### GOAL
Format the rows from the line containing "The image size is (2223, 714)." up to and including the line containing "will (573, 181)." as a JSON list of strings, one string per line, omitting blank lines.

### SUPPLIED MATERIAL
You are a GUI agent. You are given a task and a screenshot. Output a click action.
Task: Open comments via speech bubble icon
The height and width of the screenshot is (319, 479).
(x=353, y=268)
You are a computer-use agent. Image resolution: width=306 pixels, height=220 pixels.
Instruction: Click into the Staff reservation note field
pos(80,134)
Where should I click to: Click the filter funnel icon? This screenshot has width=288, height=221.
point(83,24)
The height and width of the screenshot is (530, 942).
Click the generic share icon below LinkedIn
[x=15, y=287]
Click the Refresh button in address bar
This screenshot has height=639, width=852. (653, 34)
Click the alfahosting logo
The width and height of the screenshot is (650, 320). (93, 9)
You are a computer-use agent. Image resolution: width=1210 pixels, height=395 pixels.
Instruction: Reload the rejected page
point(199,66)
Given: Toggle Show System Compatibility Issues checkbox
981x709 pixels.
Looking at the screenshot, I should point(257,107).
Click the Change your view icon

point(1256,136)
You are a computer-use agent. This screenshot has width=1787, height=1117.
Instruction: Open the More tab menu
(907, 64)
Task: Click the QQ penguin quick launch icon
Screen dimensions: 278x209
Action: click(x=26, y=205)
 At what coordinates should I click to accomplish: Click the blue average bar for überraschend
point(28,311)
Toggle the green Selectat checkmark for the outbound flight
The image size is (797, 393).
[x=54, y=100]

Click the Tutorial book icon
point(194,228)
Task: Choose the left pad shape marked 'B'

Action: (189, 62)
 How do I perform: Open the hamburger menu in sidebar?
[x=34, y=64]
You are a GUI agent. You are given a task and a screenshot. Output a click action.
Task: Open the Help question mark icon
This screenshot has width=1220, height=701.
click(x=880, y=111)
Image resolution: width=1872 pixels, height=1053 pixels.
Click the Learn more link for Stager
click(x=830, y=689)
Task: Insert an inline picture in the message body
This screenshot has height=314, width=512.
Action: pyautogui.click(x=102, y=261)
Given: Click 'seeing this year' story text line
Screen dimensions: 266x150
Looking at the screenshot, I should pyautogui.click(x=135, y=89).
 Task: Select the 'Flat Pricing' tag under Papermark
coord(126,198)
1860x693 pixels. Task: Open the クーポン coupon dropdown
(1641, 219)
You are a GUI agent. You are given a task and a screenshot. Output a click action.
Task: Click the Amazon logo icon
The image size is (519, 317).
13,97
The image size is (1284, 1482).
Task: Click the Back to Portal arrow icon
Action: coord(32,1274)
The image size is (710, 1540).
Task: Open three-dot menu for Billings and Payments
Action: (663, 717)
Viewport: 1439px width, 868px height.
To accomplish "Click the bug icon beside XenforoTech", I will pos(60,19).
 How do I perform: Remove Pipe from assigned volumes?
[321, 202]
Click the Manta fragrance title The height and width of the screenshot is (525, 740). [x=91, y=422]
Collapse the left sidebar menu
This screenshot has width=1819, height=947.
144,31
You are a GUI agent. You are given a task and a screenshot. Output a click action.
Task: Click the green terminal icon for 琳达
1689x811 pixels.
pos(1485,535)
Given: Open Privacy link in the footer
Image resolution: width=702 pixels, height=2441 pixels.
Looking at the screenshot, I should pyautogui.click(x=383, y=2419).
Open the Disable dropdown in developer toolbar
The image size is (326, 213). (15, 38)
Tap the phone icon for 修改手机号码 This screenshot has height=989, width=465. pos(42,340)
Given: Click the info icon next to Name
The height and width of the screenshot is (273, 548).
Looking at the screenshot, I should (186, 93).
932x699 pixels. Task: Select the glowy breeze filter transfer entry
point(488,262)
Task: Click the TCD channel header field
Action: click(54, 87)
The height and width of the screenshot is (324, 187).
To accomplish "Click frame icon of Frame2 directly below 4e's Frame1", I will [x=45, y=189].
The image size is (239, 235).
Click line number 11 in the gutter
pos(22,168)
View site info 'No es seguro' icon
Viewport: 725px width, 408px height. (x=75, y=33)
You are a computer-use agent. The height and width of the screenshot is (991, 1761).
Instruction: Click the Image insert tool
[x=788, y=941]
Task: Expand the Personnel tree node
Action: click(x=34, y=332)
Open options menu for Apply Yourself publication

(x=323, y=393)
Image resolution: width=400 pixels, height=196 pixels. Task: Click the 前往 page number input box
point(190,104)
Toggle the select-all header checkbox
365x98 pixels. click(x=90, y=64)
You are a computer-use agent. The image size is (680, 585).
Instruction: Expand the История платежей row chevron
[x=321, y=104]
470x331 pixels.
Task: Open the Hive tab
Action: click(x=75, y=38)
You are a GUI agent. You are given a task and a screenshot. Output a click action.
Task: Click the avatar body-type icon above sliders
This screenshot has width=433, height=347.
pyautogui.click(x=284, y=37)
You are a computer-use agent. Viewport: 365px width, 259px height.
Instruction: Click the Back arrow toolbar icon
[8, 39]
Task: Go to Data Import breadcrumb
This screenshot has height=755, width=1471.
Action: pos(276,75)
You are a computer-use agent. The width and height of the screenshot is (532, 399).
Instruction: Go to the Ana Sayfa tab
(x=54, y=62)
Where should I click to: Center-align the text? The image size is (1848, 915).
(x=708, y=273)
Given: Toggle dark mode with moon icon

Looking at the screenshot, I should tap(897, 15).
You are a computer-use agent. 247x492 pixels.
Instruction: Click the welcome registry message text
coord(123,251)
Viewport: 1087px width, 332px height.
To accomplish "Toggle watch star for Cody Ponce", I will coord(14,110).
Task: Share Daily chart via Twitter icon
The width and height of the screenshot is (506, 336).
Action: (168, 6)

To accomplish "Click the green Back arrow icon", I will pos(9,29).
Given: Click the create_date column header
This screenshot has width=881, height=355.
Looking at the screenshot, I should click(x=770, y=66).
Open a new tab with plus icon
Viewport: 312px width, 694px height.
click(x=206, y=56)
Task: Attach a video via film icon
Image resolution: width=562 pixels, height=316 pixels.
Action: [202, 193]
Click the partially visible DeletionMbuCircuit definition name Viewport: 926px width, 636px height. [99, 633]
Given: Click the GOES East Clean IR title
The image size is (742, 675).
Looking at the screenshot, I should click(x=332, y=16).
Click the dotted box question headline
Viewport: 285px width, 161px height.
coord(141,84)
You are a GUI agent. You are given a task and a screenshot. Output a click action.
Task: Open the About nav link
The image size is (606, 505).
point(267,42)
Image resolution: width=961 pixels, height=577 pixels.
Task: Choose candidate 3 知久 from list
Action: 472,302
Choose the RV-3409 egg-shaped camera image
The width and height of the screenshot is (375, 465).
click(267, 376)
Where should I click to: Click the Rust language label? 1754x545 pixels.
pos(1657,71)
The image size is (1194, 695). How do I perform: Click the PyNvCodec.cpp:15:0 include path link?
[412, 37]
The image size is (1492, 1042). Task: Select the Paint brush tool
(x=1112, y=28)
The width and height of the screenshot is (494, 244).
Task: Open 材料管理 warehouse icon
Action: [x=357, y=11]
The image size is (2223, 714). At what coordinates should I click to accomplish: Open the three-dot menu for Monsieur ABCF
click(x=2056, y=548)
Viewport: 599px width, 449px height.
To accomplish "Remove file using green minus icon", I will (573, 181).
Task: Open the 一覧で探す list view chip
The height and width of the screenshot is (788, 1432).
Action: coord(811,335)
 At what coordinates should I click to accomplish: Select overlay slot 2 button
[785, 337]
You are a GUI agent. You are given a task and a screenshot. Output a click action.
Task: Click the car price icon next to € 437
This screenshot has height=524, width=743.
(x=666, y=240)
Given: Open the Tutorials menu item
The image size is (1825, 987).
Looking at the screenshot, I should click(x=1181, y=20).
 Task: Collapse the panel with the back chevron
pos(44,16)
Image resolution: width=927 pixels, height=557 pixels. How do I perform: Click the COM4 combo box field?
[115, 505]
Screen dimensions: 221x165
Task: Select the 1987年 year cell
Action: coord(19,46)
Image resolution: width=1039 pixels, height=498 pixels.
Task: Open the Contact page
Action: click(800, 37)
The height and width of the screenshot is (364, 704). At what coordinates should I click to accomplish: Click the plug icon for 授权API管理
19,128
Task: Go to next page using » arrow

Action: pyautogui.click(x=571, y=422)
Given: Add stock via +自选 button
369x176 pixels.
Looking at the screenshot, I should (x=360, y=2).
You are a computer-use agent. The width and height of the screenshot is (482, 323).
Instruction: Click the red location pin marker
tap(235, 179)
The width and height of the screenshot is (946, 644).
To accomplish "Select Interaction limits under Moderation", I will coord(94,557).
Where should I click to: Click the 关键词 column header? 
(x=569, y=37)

### ANSWER IN FULL
[
  "The image size is (2223, 714). At what coordinates should I click to accomplish: Open the three-dot menu for Monsieur ABCF",
  "click(x=2056, y=548)",
  "Viewport: 599px width, 449px height.",
  "To accomplish \"Remove file using green minus icon\", I will (573, 181)."
]